Eye View
by David Charbonneau
Warnings ignored, too late now to burn beetle-killed forests for energy
January 14, 2010
Supporters of the rail-tie burning
plant have tried to paint opponents as environmentalists and NIMBYs. They
attempt to marginalize supporters as part of “special interest groups;”
fuzzy logic and no business sense. |
The not-in-my-back-yard label is also meant to dismiss concerns of opponents as hypocrites who accept the benefits of industry as long as they don’t endure any of the consequences. But the NIMBY label doesn’t stick to concerned Kamloopsians. We already have a pulp mill, a wood-burning electricity plant and a wood pellet plant that all discharge into our valley. Not only do we have enough burning in our valley; the proposed experimental plant is being run by operators with little knowledge of the technology. A spokesperson’s comments are revealing. The head of Aboriginal Cogeneration Corporation, Kim Sigurdson, recently said in Kamloops that we don’t have to worry about creosote in the railway ties because it’s “brought through an enormous amount of heat and all the bad stuff is made inert.

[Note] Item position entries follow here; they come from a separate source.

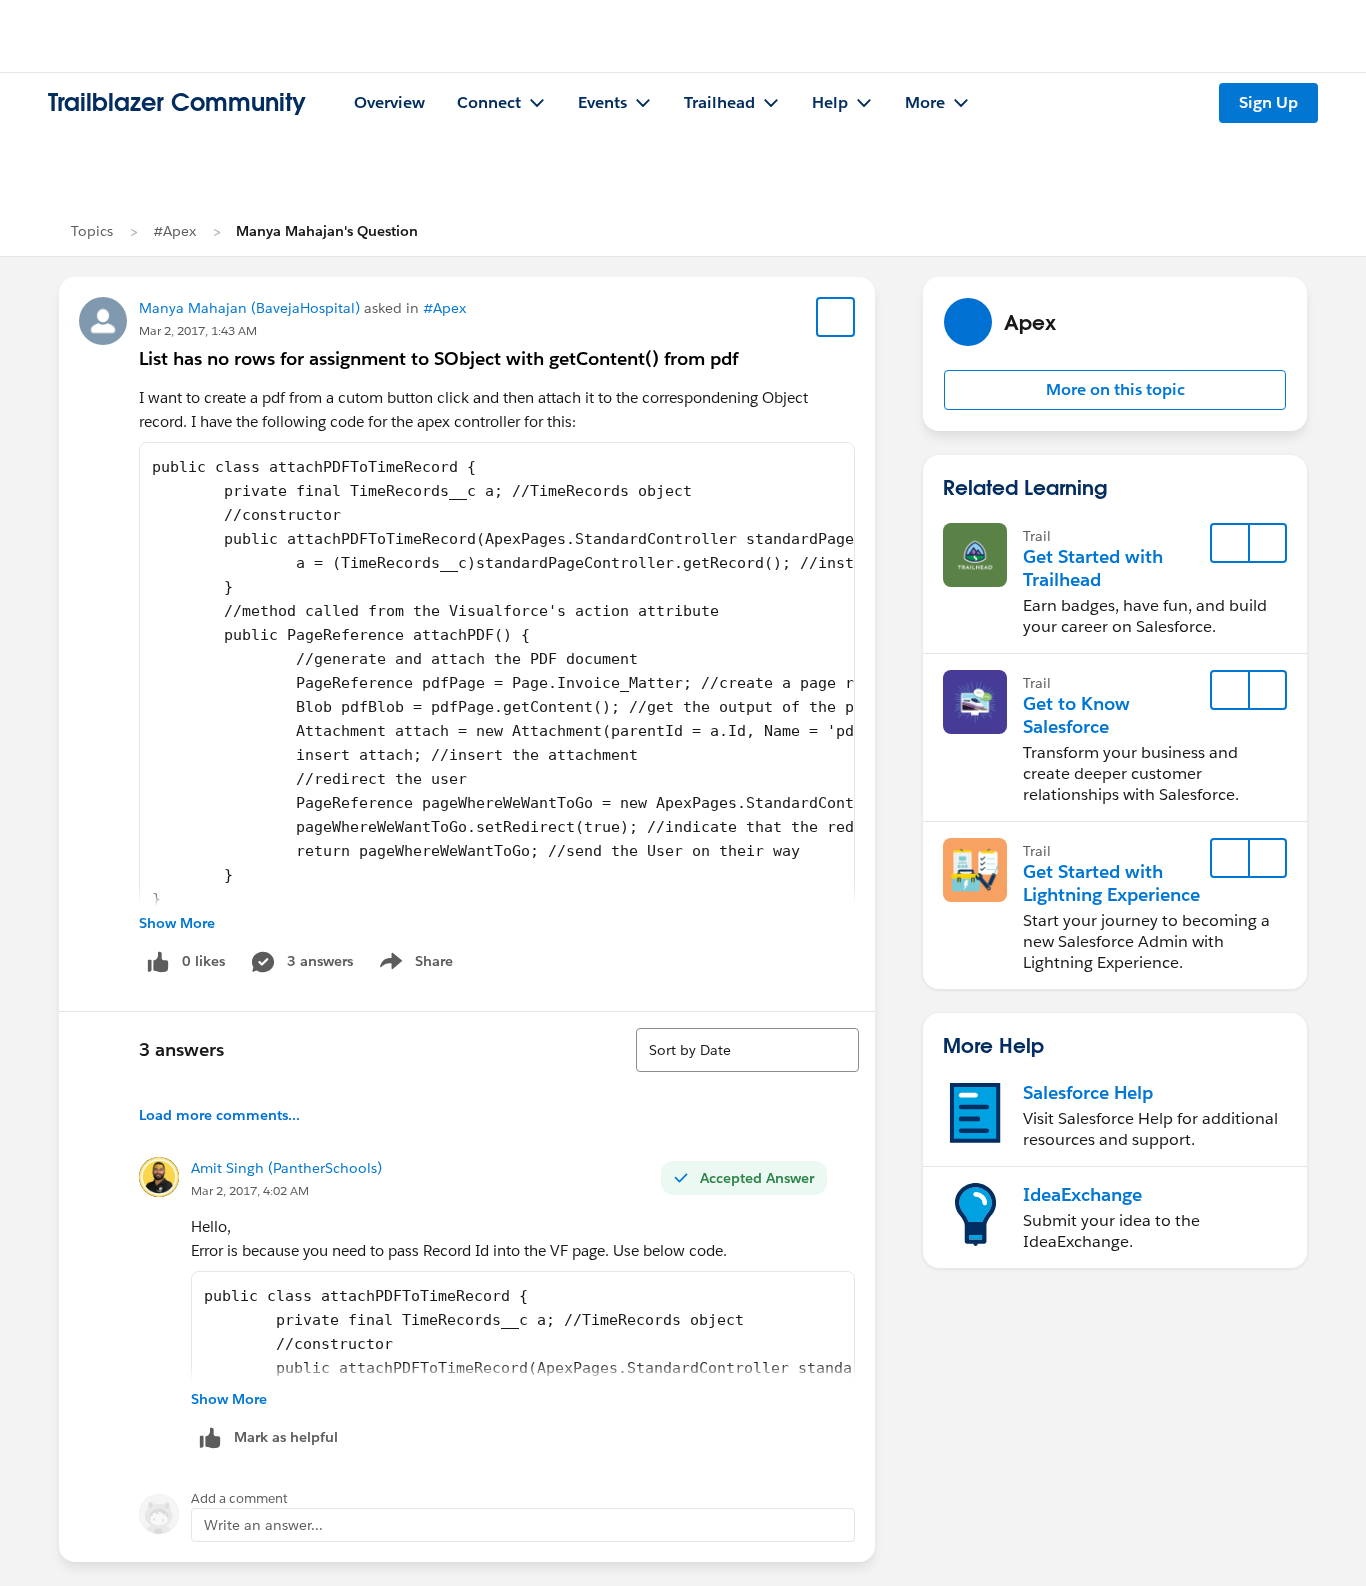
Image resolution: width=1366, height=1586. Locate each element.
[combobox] (747, 1050)
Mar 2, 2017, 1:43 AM (198, 330)
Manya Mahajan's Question (327, 231)
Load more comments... (219, 1115)
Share (413, 965)
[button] (1115, 390)
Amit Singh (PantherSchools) (286, 1168)
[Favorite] (836, 317)
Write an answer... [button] (263, 1525)
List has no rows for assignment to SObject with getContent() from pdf (438, 358)
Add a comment (239, 1498)
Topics (92, 231)
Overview (389, 102)
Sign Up (1268, 102)
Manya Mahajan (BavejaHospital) (249, 308)
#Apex (174, 231)
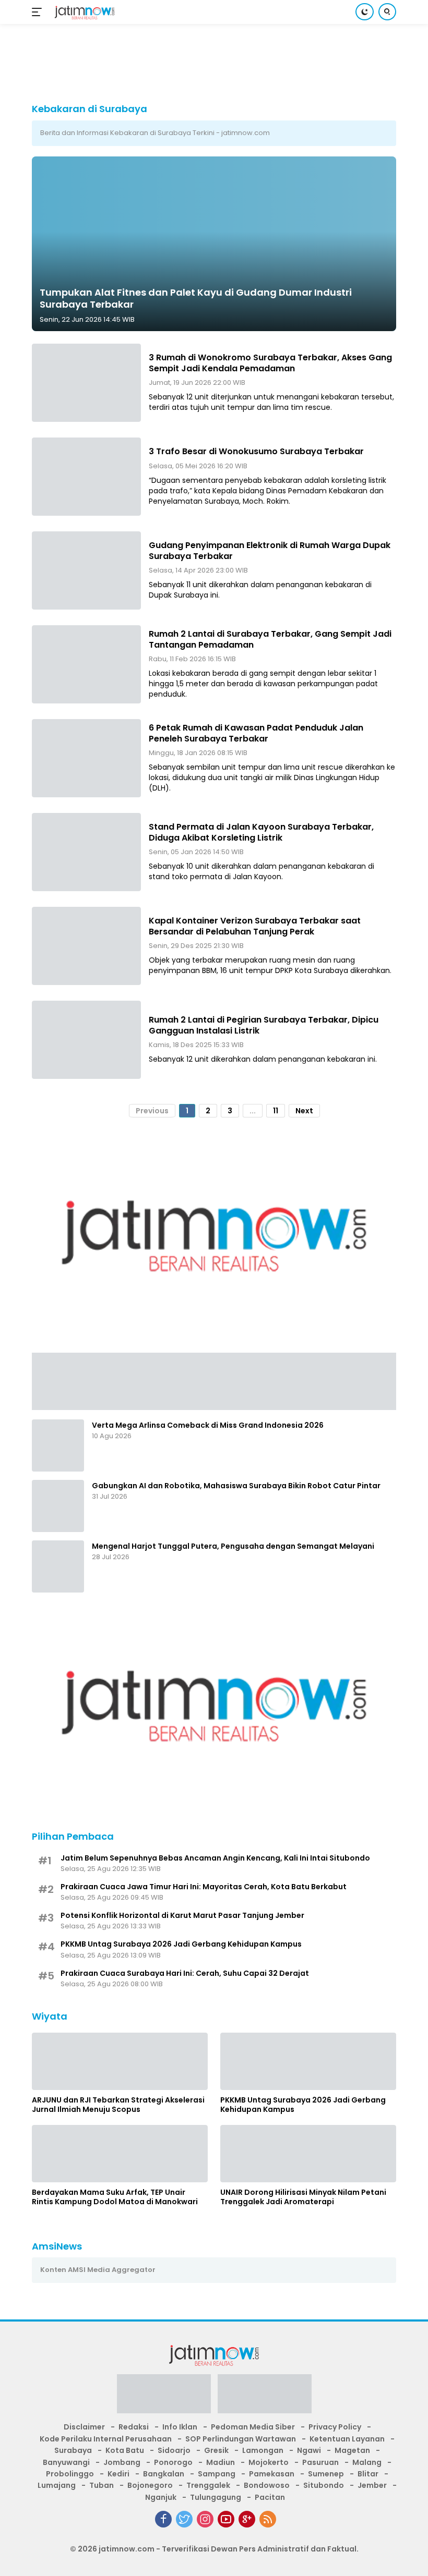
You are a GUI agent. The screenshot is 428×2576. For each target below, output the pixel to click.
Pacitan (270, 2497)
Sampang (216, 2474)
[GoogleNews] (247, 2519)
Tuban (101, 2485)
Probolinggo (70, 2474)
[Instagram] (205, 2519)
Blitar (368, 2474)
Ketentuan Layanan (347, 2439)
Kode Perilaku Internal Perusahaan (106, 2439)
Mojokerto (268, 2462)
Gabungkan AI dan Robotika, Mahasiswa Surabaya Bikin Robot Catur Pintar (236, 1485)
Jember (372, 2485)
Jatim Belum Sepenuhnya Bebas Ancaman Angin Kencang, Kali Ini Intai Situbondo (215, 1858)
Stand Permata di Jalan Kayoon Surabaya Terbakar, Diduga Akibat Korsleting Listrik (261, 832)
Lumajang (57, 2485)
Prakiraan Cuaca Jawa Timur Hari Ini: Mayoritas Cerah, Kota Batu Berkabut (204, 1886)
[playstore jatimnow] (164, 2397)
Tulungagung (215, 2497)
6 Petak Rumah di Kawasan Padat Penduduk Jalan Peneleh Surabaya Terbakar (256, 733)
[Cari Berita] (387, 11)
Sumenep (326, 2474)
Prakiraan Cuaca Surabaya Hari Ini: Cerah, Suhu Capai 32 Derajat (185, 1973)
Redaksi (133, 2427)
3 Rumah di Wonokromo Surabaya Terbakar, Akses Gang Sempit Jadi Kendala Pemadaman (270, 362)
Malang (367, 2462)
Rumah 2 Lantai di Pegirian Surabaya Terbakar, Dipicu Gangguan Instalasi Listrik (263, 1025)
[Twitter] (184, 2519)
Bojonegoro (150, 2485)
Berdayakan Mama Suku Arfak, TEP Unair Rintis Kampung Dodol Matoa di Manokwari (115, 2197)
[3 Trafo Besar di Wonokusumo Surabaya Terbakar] (86, 477)
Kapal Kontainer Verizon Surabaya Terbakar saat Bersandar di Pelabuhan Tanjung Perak (255, 926)
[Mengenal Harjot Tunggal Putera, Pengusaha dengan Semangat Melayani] (58, 1566)
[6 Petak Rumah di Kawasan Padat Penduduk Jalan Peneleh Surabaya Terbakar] (86, 758)
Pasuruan (320, 2462)
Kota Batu (124, 2450)
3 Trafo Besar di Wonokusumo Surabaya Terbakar (256, 451)
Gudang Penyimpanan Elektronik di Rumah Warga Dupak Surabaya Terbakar (269, 550)
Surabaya (73, 2450)
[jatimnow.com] (83, 12)
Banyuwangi (66, 2462)
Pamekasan (271, 2474)
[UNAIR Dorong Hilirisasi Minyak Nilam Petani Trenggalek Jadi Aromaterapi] (308, 2153)
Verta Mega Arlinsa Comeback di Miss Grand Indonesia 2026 (208, 1425)
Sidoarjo (174, 2450)
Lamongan (262, 2450)
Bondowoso (267, 2485)
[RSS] (267, 2519)
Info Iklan (179, 2427)
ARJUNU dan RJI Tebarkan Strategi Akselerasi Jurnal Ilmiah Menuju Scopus (118, 2104)
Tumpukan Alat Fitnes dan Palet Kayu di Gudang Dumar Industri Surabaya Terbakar (196, 298)
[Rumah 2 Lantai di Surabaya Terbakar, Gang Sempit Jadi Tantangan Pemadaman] (86, 664)
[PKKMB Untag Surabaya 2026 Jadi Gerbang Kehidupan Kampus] (308, 2061)
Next (304, 1110)
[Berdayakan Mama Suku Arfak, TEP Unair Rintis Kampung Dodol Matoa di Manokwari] (120, 2153)
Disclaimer (84, 2427)
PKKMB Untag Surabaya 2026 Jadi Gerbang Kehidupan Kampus (181, 1944)
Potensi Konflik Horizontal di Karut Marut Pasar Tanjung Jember (182, 1915)
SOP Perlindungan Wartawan (240, 2439)
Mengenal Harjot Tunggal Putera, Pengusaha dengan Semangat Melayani (233, 1546)
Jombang (121, 2462)
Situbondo (323, 2485)
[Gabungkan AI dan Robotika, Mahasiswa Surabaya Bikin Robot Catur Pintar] (58, 1506)
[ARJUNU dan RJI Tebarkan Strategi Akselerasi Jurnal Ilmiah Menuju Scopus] (120, 2061)
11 (275, 1110)
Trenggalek (208, 2485)
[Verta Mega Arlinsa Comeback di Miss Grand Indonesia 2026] (58, 1445)
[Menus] (39, 12)
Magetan (352, 2450)
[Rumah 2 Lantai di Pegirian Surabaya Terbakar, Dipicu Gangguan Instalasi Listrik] (86, 1040)
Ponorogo (173, 2462)
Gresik (216, 2450)
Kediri (118, 2474)
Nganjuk (160, 2497)
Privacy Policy (334, 2427)
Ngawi (309, 2450)
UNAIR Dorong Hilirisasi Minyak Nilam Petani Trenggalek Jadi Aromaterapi (303, 2197)
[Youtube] (226, 2519)
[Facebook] (163, 2519)
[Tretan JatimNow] (214, 1380)
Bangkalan (163, 2474)
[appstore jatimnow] (265, 2397)
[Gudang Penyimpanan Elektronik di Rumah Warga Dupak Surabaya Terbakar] (86, 570)
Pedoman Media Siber (253, 2427)
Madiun (220, 2462)
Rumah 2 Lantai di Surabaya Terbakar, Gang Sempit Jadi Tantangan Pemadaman (270, 639)
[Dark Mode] (364, 11)
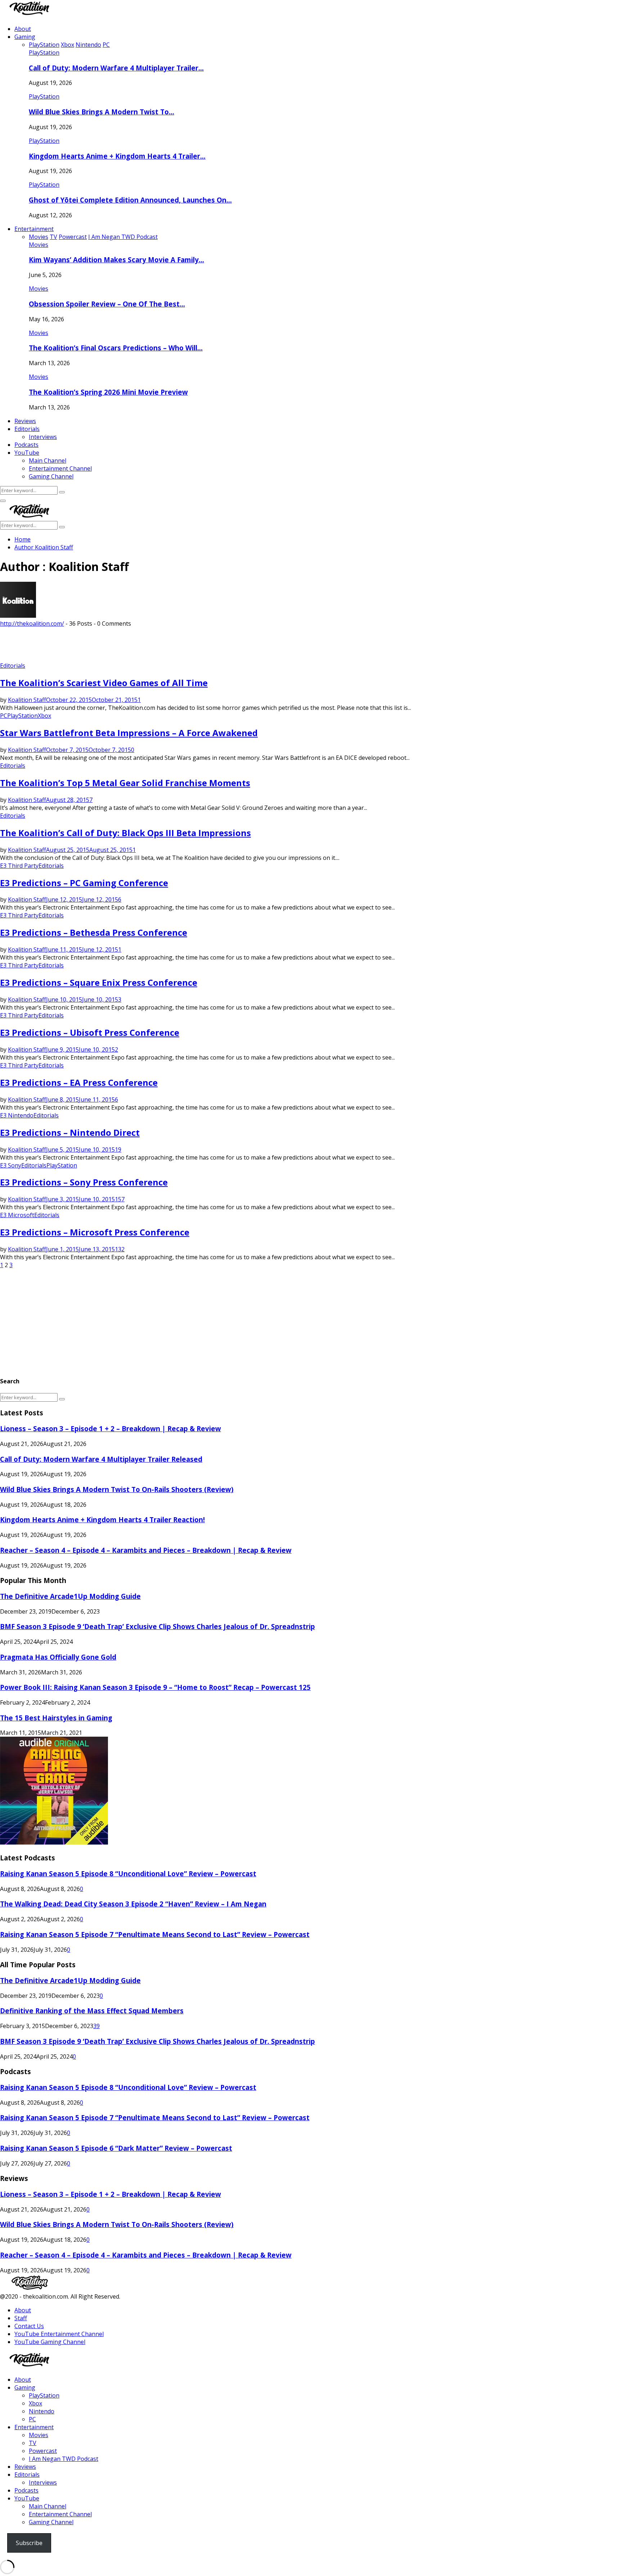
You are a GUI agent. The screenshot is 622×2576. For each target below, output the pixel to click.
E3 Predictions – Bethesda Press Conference (93, 932)
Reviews (25, 421)
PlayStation (44, 52)
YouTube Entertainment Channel (59, 2334)
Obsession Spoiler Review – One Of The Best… (107, 303)
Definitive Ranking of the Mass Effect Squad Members (92, 2010)
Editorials (27, 429)
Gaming (24, 37)
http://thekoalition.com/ (32, 623)
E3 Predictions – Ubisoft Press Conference (89, 1032)
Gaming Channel (51, 476)
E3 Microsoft (17, 1215)
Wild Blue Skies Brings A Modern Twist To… (101, 111)
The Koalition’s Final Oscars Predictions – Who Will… (116, 347)
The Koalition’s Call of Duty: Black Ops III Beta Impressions (125, 833)
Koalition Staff (54, 547)
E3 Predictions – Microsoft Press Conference (94, 1232)
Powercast (43, 2451)
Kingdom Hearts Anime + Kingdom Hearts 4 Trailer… (117, 155)
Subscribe (29, 2543)
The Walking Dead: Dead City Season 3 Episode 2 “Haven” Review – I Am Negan (133, 1903)
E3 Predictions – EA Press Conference (79, 1082)
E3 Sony (10, 1165)
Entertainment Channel (60, 468)
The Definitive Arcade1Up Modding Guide (70, 1596)
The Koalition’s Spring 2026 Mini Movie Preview (108, 391)
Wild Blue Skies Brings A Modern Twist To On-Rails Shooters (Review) (117, 1489)
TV (32, 2443)
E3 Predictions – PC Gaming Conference (84, 883)
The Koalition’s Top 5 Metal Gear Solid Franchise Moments (125, 783)
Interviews (43, 437)
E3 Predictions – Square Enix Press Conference (98, 982)
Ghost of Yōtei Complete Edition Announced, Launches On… (130, 199)
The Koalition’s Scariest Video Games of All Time (104, 683)
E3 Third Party (19, 866)
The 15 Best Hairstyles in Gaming (56, 1717)
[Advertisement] (131, 643)
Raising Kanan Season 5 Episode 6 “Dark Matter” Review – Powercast (116, 2148)
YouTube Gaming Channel (49, 2342)
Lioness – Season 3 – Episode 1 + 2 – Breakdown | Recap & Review (110, 1428)
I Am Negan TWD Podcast (63, 2459)
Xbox (44, 716)
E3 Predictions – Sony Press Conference (84, 1182)
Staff (20, 2318)
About (22, 29)
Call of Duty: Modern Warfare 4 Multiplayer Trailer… (116, 67)
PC (3, 716)
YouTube (26, 453)
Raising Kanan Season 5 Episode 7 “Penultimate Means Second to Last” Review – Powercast (155, 1934)
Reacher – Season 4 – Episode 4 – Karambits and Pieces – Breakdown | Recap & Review (146, 1550)
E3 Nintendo (16, 1115)
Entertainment (34, 229)
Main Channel (47, 460)
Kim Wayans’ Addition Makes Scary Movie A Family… (116, 259)
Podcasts (26, 445)
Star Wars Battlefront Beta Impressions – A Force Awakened (129, 733)
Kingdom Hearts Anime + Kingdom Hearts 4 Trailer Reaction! (102, 1519)
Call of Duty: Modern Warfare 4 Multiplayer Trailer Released (101, 1459)
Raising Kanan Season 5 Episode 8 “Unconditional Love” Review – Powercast (128, 1873)
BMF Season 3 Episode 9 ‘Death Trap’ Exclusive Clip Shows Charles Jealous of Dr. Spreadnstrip (157, 1626)
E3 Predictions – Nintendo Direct (70, 1132)
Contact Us (29, 2326)
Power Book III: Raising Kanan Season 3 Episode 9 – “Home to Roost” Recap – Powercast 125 (155, 1687)
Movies (38, 245)
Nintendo (41, 2411)
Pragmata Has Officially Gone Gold (58, 1656)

At the end of the day the ash is equivalent to potash.” Sigurdson displays poor understanding of gasification. The bad stuff is not made inert. In theory, organic compounds like creosote would be turned into a gas to run generators. And at the end of the day, what’s left is fly ash not potash. While potash is the relatively innocuous remains of a wood fire, fly ash is a problem because it can contain toxic metals that are not broken down by high temperatures. One of the myths of gasification is that it will get rid of all the bad stuff. Toxic metals like chrome and arsenic are not broken down because they are elements, not compounds. It would take more than high temperatures for that to happen. As Professor Paul Connett explained out in his presentation in at TRU last October, “this is not a nuclear reactor.” Even if the experimental plant ran according to theory, problems of fly ash, valley air inversions and release of nanoparticles remain. Despite Sigurdson’s assurances, the proposed plant does not use proven technology on a large scale. Dr. Patel from the University of North Dakota, where the technology is being developed, says that Kamloops would run a “demonstration site.” Burning of clean wood in an unburdened air shed might have been a good idea at one time but the burning of dirty wood is an idea whose time never was, never should be.
David Charbonneau is the owner of Trio Technical.